AIDWA’s delegation met the parents of the victims (the girls were cousins), many villagers, media persons and some police personnel. The Yadav community dominates the region and many members are known for their bullying and aggressive tactics. These have become more pronounced under the present Samajwadi Party regime [which rules the state government of Uttar Pradesh]. Many police officers and personnel posted in the area also belong to the same community.

Generally poor people in the area are completely intimidated by them and this was something that was expressed to members of the delegation by many people that they met. The accused all belong to the Yadav community and are recent migrants to the area. The families of the victims are extremely poor agricultural labourers. They live in mud huts without any electricity or toilets.

On the night of 27th May, the two girls had gone to the nearby fields to answer nature’s call. A relative who went to the fields a little later heard them screaming and tried to look for them but could not see them. He returned to the village and told others what he had heard. The parents of the two girls became very agitated since the girls were missing and the fathers went to the Police chowki [post] in the village itself. The policemen on duty pretended to be sleeping. When they were woken up they pretended to be very angry and started shouting at the poor fathers. Finally, they said that they knew where the girls were and that they would be “returned” after two hours. The poor, desperate men [the fathers] felt that they had no other choice but to go home and wait for their daughters to be “returned.” It seems that little has changed in rural India in the last thousand years.

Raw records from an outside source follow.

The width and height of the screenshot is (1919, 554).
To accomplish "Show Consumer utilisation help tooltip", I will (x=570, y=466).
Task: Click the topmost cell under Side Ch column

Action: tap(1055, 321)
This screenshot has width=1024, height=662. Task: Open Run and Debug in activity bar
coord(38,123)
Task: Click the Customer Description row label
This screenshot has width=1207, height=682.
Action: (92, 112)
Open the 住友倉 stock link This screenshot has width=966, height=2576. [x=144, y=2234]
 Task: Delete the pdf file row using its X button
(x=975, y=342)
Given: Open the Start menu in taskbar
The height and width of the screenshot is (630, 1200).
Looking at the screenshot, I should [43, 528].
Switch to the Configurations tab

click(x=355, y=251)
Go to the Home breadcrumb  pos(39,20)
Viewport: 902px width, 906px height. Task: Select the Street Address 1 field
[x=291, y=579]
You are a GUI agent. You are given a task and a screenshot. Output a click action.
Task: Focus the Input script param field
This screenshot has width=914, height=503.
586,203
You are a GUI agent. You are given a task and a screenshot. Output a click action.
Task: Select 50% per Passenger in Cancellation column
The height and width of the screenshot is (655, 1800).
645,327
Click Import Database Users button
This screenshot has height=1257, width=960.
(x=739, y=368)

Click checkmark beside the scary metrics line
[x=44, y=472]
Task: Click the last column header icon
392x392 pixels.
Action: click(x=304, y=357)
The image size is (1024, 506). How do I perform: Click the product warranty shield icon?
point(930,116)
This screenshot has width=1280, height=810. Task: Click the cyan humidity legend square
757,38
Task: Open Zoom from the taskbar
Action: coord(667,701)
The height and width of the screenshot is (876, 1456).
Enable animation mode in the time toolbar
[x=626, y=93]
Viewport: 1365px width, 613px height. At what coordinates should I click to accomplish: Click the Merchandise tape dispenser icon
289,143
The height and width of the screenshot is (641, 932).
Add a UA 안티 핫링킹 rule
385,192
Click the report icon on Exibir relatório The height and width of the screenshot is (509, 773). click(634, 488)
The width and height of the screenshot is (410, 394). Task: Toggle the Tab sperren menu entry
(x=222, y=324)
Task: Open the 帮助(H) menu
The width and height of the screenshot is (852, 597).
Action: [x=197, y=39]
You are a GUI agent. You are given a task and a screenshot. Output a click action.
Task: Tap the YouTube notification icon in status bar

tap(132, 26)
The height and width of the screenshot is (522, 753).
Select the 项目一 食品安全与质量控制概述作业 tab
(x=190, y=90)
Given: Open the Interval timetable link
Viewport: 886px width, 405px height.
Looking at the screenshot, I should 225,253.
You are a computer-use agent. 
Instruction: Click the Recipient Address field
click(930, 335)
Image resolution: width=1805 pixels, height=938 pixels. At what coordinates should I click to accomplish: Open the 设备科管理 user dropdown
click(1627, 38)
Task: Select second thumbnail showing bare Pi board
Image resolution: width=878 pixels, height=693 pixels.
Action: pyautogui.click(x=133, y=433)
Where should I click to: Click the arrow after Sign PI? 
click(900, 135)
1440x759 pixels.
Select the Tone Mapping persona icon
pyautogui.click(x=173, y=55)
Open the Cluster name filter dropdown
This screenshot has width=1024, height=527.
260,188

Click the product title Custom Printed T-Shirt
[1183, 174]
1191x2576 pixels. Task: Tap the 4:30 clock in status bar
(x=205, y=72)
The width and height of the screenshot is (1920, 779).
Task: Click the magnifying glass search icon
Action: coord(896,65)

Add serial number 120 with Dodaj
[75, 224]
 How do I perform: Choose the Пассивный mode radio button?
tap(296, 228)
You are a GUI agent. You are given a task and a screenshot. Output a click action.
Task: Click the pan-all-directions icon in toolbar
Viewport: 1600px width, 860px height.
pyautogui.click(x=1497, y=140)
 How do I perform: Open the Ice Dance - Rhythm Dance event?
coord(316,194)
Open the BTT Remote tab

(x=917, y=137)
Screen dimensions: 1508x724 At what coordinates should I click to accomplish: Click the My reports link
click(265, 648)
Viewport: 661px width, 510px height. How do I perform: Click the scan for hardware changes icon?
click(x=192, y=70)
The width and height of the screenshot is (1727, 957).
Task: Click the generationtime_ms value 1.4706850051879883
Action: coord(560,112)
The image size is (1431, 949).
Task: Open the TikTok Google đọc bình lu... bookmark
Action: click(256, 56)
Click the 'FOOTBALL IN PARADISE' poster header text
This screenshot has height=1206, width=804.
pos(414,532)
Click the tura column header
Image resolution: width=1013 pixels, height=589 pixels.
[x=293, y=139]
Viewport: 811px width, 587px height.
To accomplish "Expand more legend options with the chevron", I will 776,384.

When the girls did not return, their family members hired a jeep and left for the district headquarters at 4.00 a.m. They were chased by a policeman on a bike who told them to look for their daughters in the mango orchard. When they reached there, they saw the horrible sight of their daughters hanging dead from the tree.

The families of the girls are convinced that the policemen were also part of the gang that raped and killed their daughters. The Uttar Pradesh government has announced payment of compensation to the families; they have received nothing. They said that they cannot survive without help.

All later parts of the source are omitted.